Saved data entries:
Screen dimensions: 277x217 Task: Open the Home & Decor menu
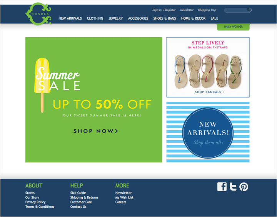(x=193, y=18)
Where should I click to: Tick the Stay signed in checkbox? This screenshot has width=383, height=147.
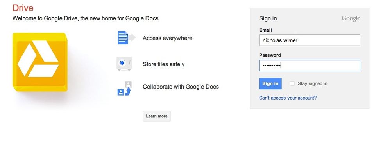(x=292, y=83)
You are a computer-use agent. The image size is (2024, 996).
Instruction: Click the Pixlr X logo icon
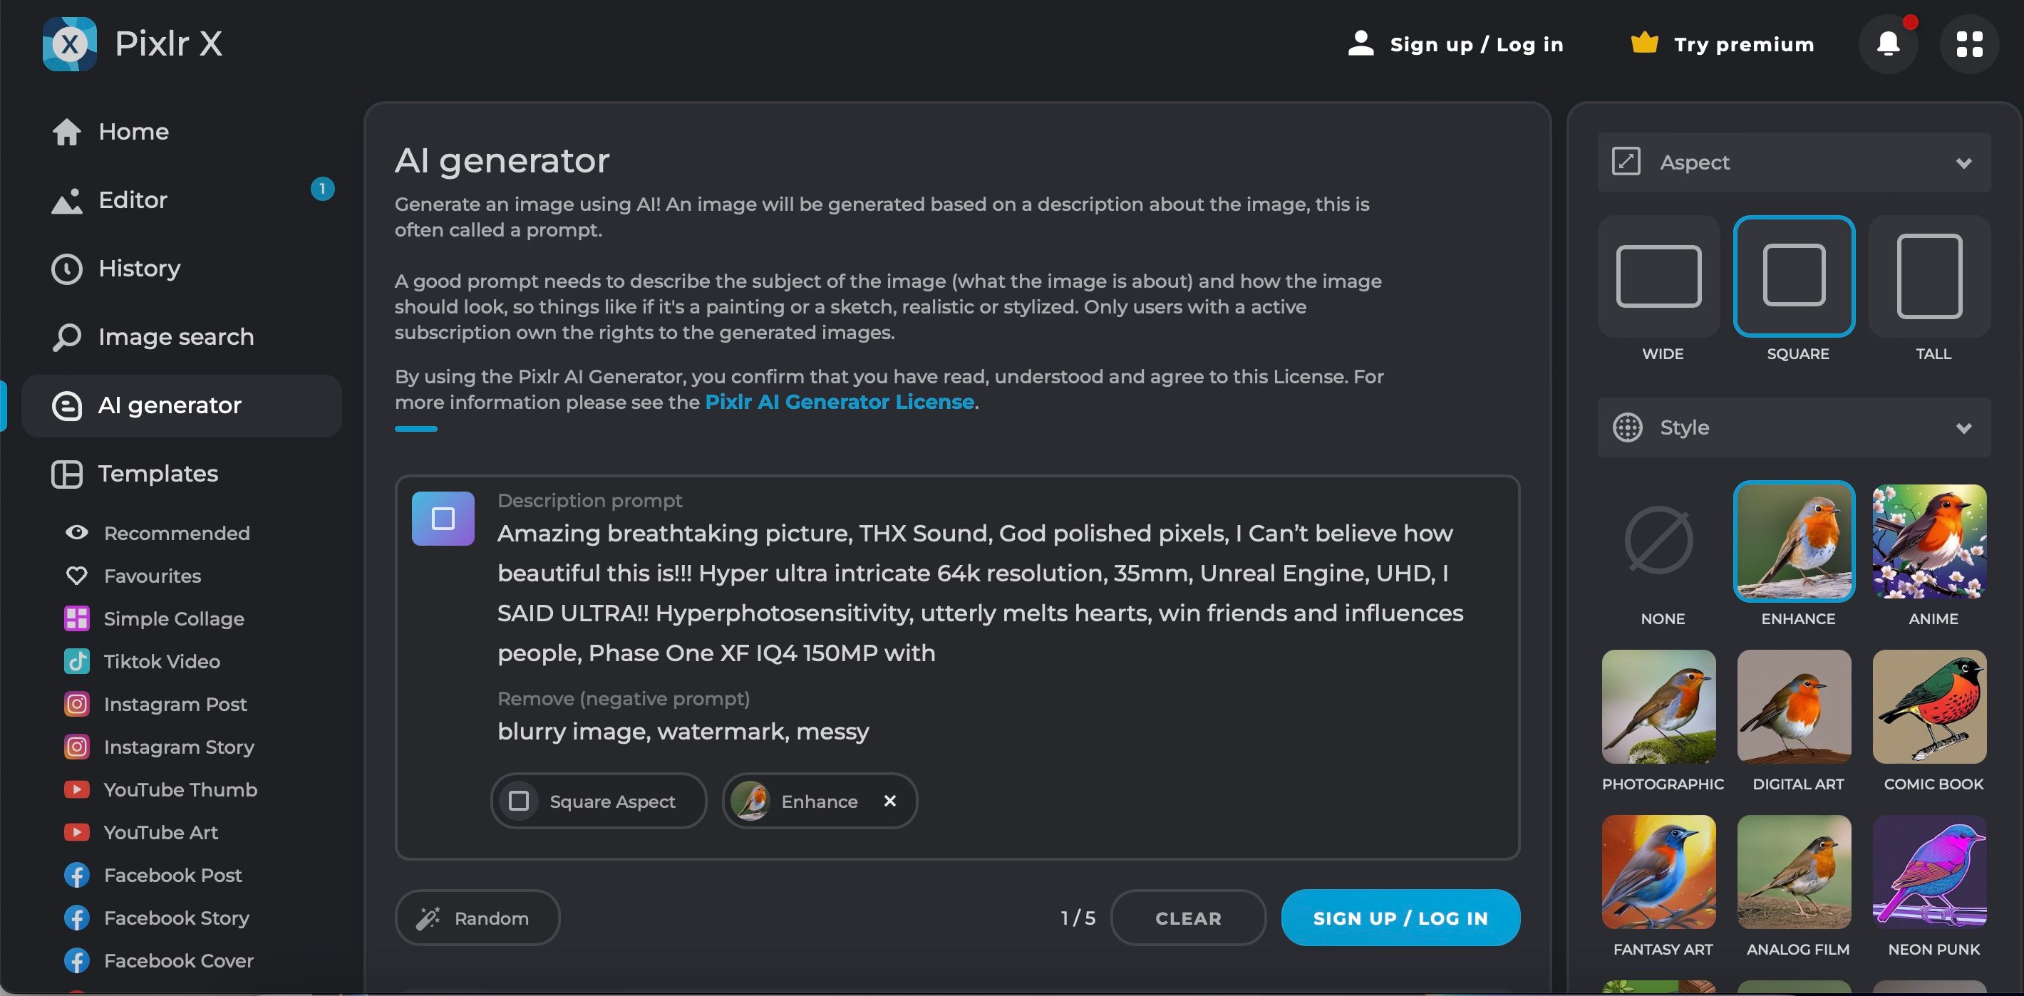coord(70,44)
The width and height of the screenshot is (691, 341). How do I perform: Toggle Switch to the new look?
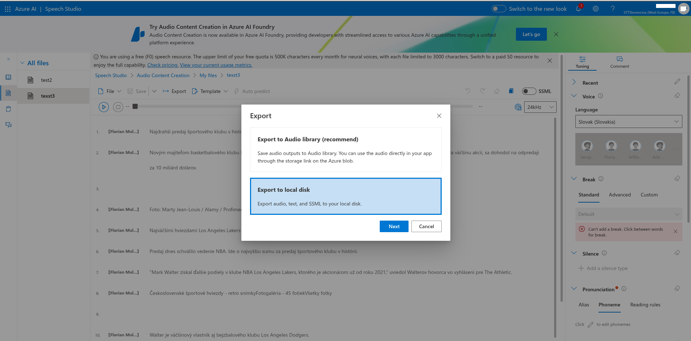499,9
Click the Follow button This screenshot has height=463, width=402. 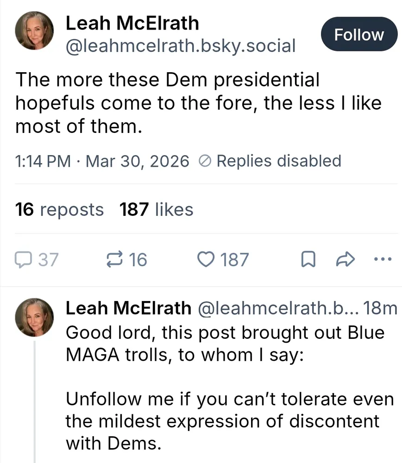point(359,35)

*Problem to work on*
Transcribe the entries from their first line to the line that holds "You are a computer-use", both included, and skip every picture.

*The completed task*
Screen dimensions: 277x217 Task: Open the Home & Decor menu
(x=193, y=18)
Where should I click to: Tick the Stay signed in checkbox? This screenshot has width=383, height=147.
(x=292, y=83)
You are a computer-use agent. The image size is (2024, 996).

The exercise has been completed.